TruthInTheFlip: Six Commits Toward a Better Shape

I just pushed a substantial refactor to TruthInTheFlip.

It took six commits, and while part of it began with practical needs around drift and telemetry, the deeper result is architectural: the project now has a better shape for composing strategies and their parameters.

On the surface, this may look like command-line cleanup. It is more than that.

As a tool grows, hardcoded option handling starts to become friction. Every new feature wants its own parsing rules, defaults, validation, help text, and eventually its own relationships to other options. That works for a while, but after a certain point the code starts reflecting the accidents of growth instead of the real structure of the system.

This refactor was about correcting that.

At the center of the change is DelegateMethodRegistry. Instead of treating strategies as scattered parsing cases, the registry gives them a common form: a method, a name, help text, typed parameters, default values, and version metadata. Parsing now produces an explicit parse result rather than leaving the registry in a vague “last configured” state.
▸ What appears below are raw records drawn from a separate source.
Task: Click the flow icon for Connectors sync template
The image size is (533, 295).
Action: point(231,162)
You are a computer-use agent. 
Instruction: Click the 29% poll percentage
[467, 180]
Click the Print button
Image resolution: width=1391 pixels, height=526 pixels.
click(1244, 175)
That makes configuration something the program can reason about directly, not just a side effect of option handling

The more interesting part is that registries can cooperate.

A parameter type can now have its own handler. That means one strategy can accept another structured strategy as an argument, and the parser can resolve it recursively. In practical terms, the command line is no longer just a flat list of switches. It has become a composable configuration surface, with structured parsing and structured reporting behind it

This is no longer just used in one place.

The new structure now carries the upgraded layout for -window, -rsource, and -anticipate. That is what makes this refactor satisfying to me: the new abstraction did not just reduce duplication, it proved itself immediately by supporting multiple feature paths under the same model.

Part of this work grew out of the need to deal with scale honestly. When you start thinking in terms of very large runs, lifetime aggregates can smooth over behavior that is still worth seeing. The view window work was one answer to that. But once that was in motion, it became clear that the surrounding option model needed the same kind of clarity.

Window strategies, random source strategies, and anticipation strategies are all examples of the same deeper pattern: named, described, version-aware methods with typed arguments and defaults.

That pattern deserved its own home.

So this refactor was really about extracting the right home for it — and then proving the result by carrying the next features over to it as well.

I like refactors like this because they do more than tidy code. They improve the honesty of the system. A thing that is really a registry should be a registry. A parse result that has meaning should exist as its own object. A typed strategy should not have to masquerade as an unstructured string until the very last moment.

That is the direction here.

TruthInTheFlip is still about putting randomness under scrutiny. But now the tooling around that scrutiny has a better internal structure — one that is easier to extend, easier to reason about, and more faithful to what the program is actually doing.

The bit drought is over.
The quest for truth in the flip continues.

A line I especially like for this version is:

Good systems do not just grow. At some point, they clarify.